▸ Problem statement
Copy the records below exactly, starting at the line that contains "Task: Click the 나시 word in description" and ending at the line that contains "Task: Choose Always for Joomla Statistics"; leave out any pictures.

********************

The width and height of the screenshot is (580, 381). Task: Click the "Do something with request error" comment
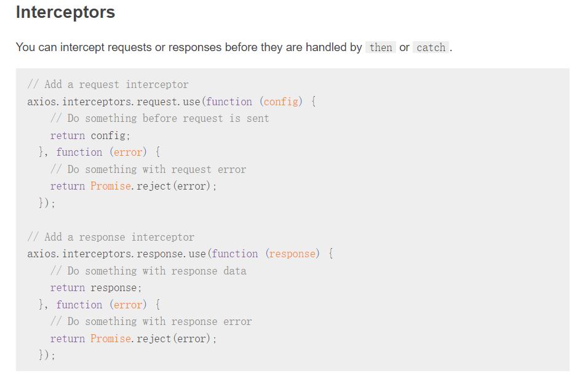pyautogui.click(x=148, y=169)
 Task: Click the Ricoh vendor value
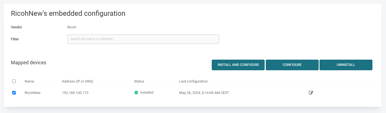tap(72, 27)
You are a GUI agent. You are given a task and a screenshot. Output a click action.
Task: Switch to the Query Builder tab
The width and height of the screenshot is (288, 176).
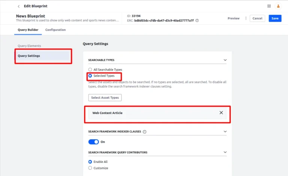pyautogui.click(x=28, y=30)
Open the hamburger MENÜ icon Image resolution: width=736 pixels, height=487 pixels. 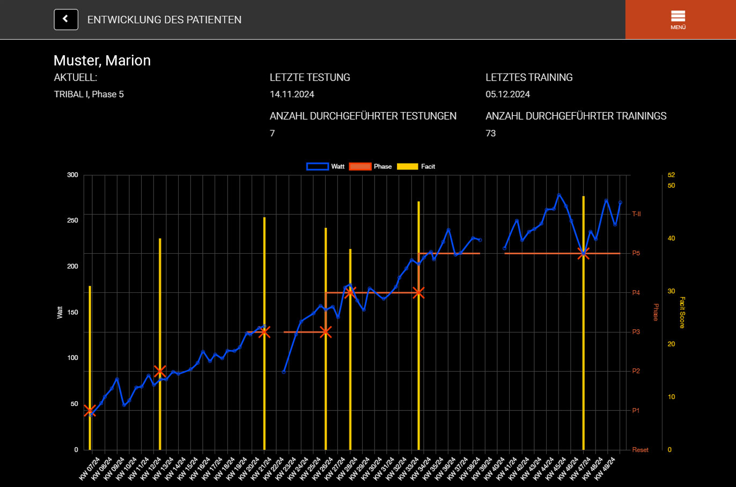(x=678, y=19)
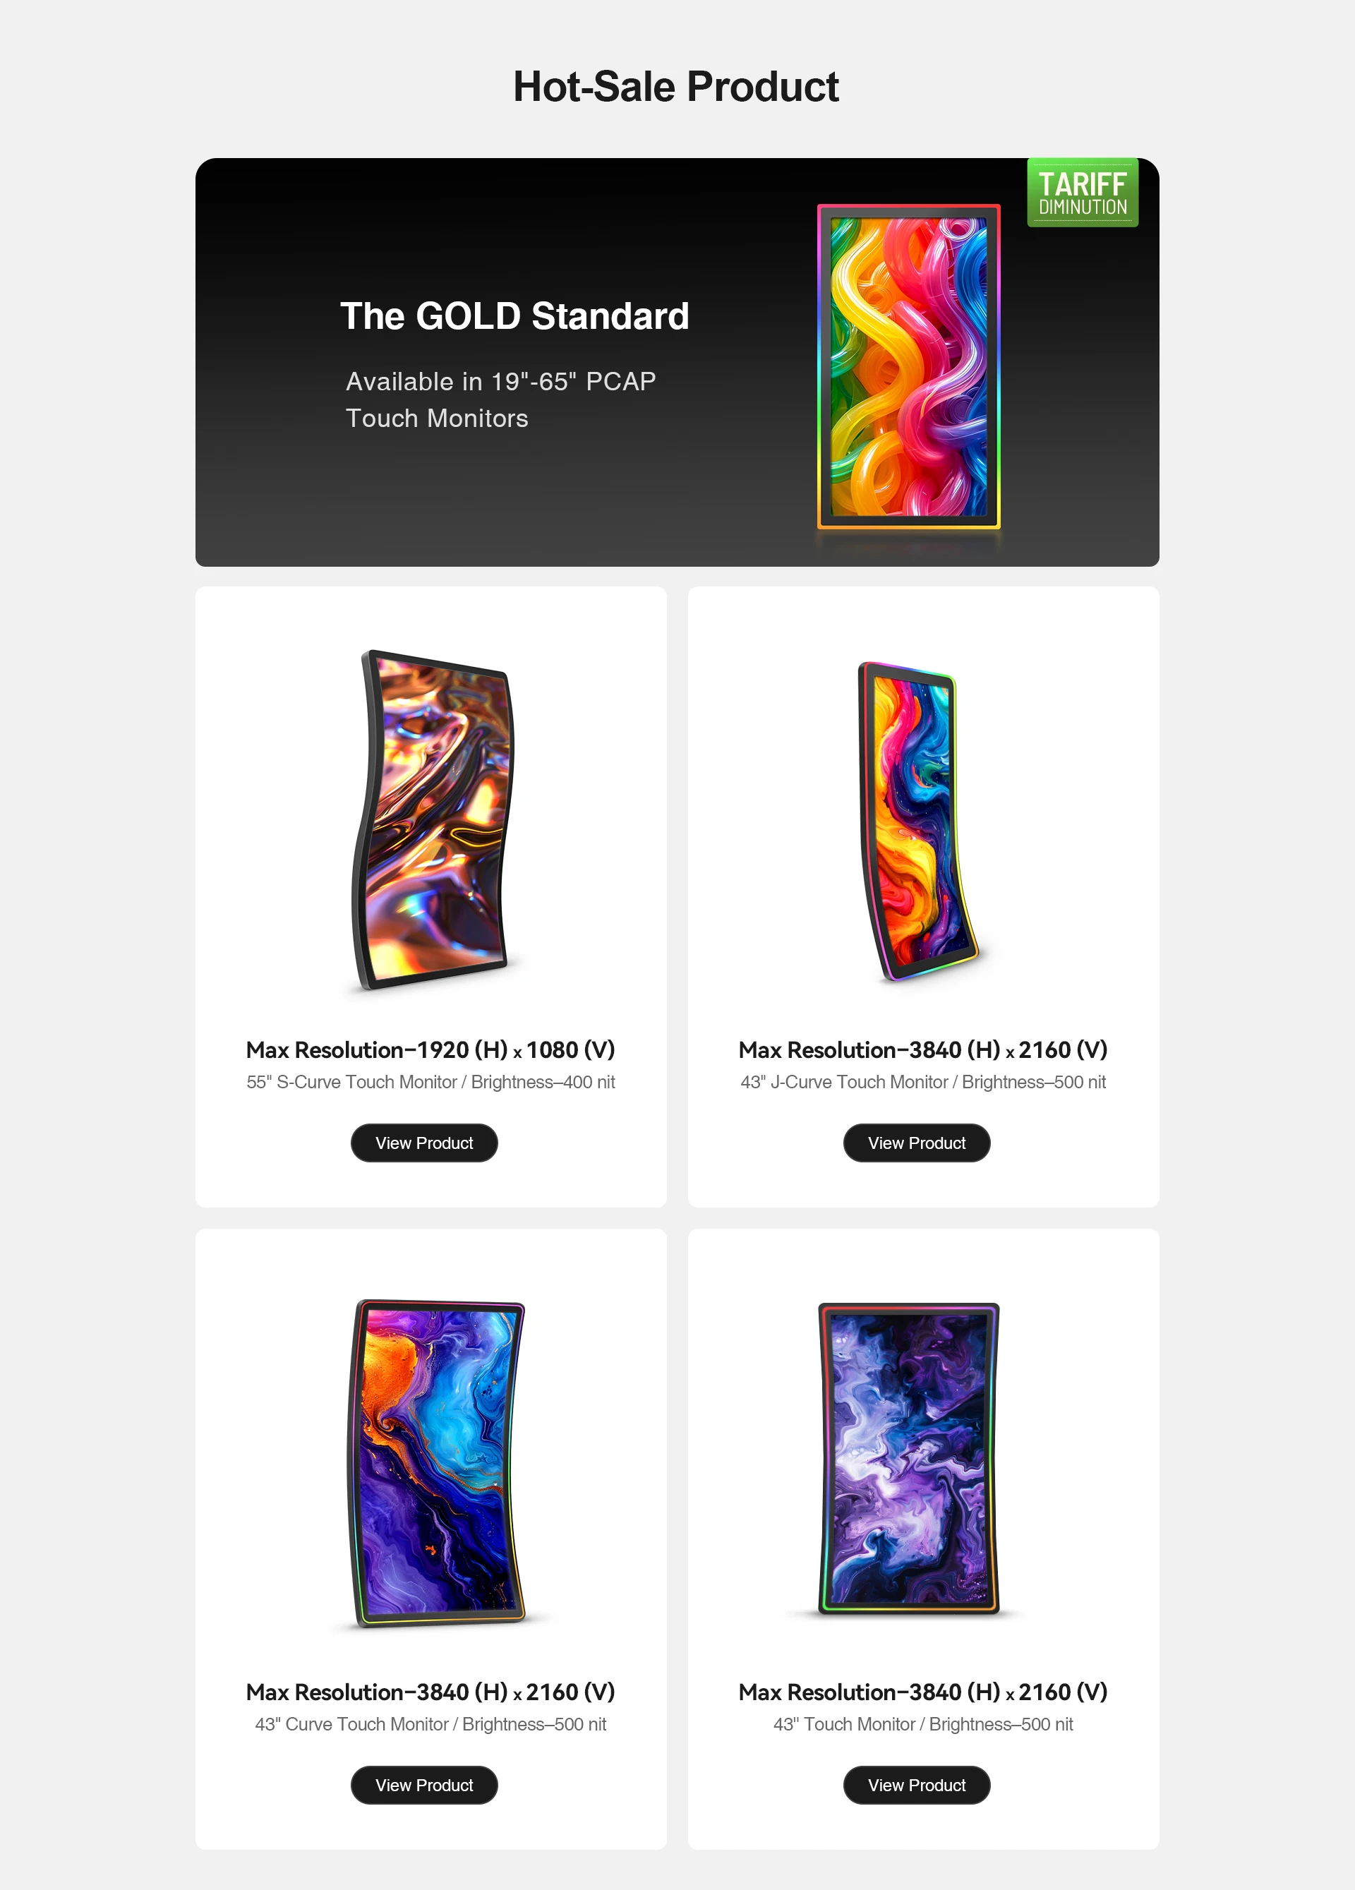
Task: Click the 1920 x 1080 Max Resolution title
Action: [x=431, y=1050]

********************

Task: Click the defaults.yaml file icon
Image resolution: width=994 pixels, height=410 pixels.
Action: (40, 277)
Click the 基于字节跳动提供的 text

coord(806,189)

********************

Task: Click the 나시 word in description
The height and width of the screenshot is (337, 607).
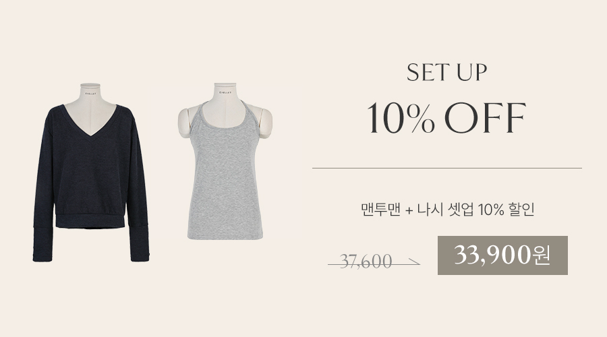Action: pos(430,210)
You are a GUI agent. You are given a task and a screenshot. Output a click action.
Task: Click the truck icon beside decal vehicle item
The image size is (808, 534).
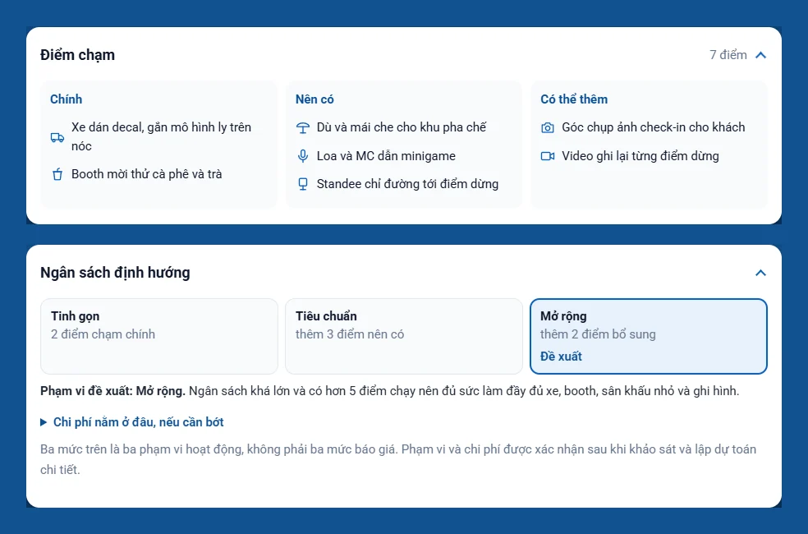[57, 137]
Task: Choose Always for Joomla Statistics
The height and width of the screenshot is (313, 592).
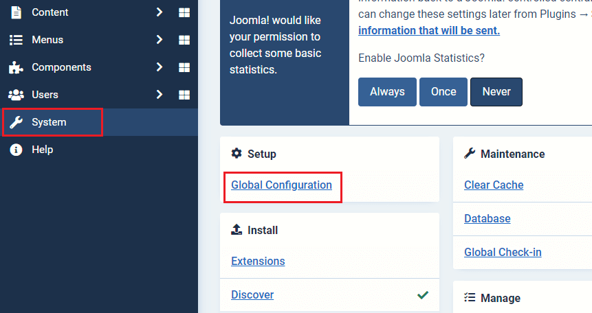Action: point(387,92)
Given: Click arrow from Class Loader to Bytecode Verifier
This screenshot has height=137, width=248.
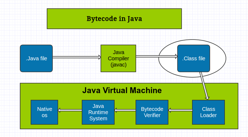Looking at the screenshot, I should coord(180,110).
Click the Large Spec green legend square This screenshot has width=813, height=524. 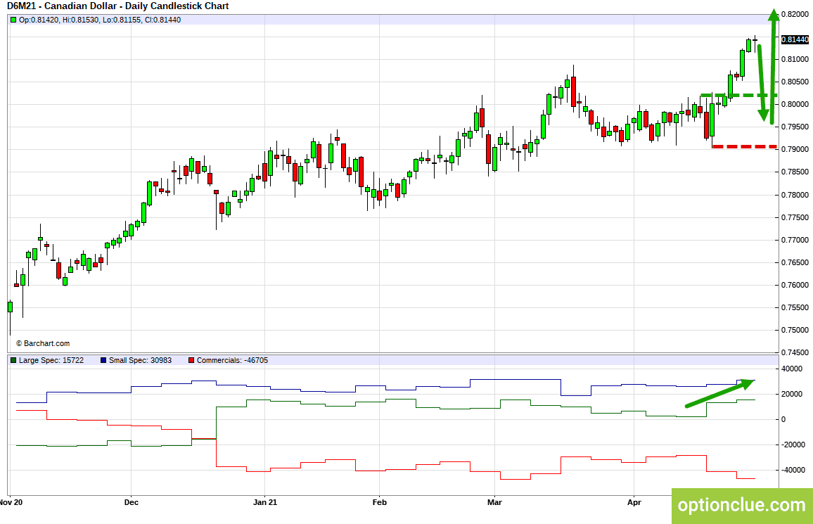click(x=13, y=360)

********************

▸ Solved problem
Task: Click the 나시 word in description
The height and width of the screenshot is (337, 607).
Action: pos(430,210)
You are a GUI agent. You are given a task and a screenshot. Output a click action.
Task: Click the truck icon beside decal vehicle item
The image size is (808, 534).
[57, 137]
Task: Choose Always for Joomla Statistics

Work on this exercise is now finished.